Zadania do wykonania:
1. Przepisz dokładnie fragment tekstu o Czarnym Magu, zaczynając od "Uniwersytet w Siedlcach" i kończąc na "się incydenty dezercji.".
2. Przedstaw w formie listy akapit tekstu o Czarnym Magu rozpoczynający się słowami „Czarny Mag został pokonany”, zachowując jego główne fakty.
3. Streść tekst o Czarnym Magu w dwóch zdaniach.

Udostępniony fragment:
WYDZIAŁ NAUK ŚCISŁYCH I PRZYRODNICZYCH

Uniwersytet w Siedlcach

Rektor UPH prof. dr hab. Mirosław Minkina w otoczeniu pracowników WNSP przebranych w stroje magów

Z kronik Maga Szamira "Upadek Czarnego Maga"

Czarny Mag został pokonany. Na pomoc magom z Gildii Fioletowych Magów stawiło się 16 drużyn śmiałków. Drużyny uzbrojone były po czubki głów. Wiedza aż kipiała, a wsparta sprytem i zaklęciami magów dawała co prawda nikłe szansę powodzenia, ale żadna z drużyn nie stchórzyła, chociaż w obliczu strachu przed ruszeniem głową zdarzały się incydenty dezercji.

Dostarczone dane:

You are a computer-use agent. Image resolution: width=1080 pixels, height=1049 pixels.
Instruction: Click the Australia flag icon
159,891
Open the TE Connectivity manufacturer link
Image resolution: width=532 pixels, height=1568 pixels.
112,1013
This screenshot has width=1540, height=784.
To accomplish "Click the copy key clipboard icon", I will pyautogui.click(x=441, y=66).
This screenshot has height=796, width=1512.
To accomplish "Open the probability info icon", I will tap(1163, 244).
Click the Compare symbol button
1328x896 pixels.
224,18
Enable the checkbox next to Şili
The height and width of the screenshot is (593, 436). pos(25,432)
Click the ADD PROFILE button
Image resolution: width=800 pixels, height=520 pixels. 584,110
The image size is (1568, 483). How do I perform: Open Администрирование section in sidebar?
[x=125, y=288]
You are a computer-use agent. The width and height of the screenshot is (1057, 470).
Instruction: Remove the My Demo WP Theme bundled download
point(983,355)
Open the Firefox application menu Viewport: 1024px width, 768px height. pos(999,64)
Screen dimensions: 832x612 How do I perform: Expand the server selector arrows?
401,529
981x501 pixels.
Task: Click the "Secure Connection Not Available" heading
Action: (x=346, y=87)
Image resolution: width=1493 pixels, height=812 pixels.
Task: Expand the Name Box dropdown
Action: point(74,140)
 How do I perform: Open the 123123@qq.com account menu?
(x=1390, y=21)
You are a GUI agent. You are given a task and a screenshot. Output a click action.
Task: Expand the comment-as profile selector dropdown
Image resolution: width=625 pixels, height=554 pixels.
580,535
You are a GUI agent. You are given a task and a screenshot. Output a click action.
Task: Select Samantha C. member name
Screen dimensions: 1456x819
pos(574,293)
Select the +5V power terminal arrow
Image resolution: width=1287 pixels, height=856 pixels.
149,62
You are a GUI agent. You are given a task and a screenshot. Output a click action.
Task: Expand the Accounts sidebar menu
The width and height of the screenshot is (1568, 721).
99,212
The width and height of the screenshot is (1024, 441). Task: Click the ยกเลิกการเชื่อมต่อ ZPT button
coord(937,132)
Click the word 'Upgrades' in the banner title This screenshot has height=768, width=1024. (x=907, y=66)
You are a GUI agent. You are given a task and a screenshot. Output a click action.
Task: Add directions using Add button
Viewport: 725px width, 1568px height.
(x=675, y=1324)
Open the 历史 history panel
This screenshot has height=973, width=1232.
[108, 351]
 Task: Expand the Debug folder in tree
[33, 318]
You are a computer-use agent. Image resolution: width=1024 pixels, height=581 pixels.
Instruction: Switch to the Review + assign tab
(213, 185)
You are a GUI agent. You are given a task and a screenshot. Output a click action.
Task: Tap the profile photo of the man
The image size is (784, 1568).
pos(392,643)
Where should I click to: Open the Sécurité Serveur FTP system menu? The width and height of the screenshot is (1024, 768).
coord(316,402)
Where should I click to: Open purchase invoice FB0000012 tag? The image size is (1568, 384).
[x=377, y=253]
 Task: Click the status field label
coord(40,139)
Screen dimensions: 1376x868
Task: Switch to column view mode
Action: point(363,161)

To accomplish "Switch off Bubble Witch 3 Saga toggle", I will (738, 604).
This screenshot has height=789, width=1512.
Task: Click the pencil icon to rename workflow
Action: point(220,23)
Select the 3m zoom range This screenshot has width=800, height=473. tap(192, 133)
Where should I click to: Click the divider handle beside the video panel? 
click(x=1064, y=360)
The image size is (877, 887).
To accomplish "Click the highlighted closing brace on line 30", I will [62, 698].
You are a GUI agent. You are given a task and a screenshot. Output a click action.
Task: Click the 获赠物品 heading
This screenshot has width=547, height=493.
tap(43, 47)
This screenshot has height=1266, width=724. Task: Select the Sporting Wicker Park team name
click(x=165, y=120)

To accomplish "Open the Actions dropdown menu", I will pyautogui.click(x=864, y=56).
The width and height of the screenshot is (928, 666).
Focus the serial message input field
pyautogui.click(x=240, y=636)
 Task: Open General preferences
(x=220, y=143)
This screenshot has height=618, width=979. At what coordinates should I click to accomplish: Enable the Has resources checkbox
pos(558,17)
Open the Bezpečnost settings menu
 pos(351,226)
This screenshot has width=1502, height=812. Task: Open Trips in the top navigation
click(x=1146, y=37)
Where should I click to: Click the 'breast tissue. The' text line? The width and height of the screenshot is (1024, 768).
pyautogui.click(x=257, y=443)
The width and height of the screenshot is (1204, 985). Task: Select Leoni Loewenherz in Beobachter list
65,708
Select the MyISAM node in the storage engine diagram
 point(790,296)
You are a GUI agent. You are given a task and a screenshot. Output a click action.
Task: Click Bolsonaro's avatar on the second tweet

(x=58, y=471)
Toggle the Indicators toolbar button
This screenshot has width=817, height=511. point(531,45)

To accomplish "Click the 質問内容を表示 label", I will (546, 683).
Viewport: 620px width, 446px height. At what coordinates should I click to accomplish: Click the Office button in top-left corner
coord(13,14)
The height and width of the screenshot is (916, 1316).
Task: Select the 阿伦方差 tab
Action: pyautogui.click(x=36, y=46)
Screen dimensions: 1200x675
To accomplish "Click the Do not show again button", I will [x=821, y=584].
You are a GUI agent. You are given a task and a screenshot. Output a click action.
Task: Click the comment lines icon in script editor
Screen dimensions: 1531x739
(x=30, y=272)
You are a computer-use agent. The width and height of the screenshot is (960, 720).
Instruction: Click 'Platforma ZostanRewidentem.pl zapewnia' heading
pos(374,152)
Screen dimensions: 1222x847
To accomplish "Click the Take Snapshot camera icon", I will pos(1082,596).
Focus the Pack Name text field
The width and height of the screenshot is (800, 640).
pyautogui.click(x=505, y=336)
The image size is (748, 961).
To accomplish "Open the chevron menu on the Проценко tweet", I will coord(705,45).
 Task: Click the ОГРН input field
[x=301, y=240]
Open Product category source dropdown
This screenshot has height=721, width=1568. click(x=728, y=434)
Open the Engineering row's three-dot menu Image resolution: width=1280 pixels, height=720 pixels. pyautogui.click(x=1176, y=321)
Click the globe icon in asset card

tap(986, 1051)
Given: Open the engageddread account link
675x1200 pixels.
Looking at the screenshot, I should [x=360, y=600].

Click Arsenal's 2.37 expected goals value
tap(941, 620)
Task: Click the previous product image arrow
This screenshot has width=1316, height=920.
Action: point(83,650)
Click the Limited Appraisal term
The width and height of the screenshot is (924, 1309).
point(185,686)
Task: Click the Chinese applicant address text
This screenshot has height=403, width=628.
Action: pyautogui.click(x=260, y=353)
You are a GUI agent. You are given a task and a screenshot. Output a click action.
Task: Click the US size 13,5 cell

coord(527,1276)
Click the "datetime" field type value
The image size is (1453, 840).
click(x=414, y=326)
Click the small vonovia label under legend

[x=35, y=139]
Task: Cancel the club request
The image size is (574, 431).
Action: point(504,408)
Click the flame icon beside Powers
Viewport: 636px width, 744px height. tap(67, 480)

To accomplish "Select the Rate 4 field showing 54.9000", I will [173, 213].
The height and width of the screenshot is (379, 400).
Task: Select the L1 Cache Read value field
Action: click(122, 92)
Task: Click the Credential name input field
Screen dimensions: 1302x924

Odpowiedzi do zadań:
1.
Uniwersytet w Siedlcach

Rektor UPH prof. dr hab. Mirosław Minkina w otoczeniu pracowników WNSP przebranych w stroje magów

Z kronik Maga Szamira "Upadek Czarnego Maga"

Czarny Mag został pokonany. Na pomoc magom z Gildii Fioletowych Magów stawiło się 16 drużyn śmiałków. Drużyny uzbrojone były po czubki głów. Wiedza aż kipiała, a wsparta sprytem i zaklęciami magów dawała co prawda nikłe szansę powodzenia, ale żadna z drużyn nie stchórzyła, chociaż w obliczu strachu przed ruszeniem głową zdarzały się incydenty dezercji.

2.
- Czarny Mag został pokonany.
- Magom z Gildii Fioletowych Magów przyszło z pomocą 16 drużyn śmiałków.
- Drużyny były uzbrojone po czubki głów, a ich wiedza kipiała.
- Wiedza wsparta sprytem i zaklęciami magów dawała jedynie nikłe szanse powodzenia.
- Żadna z drużyn nie stchórzyła, choć ze strachu przed ruszeniem głową zdarzały się przypadki dezercji.

3. Według kronik Maga Szamira Czarny Mag został pokonany, a magom z Gildii Fioletowych Magów pomogło 16 drużyn śmiałków. Mimo nikłych szans powodzenia żadna z drużyn nie stchórzyła, choć zdarzały się przypadki dezercji.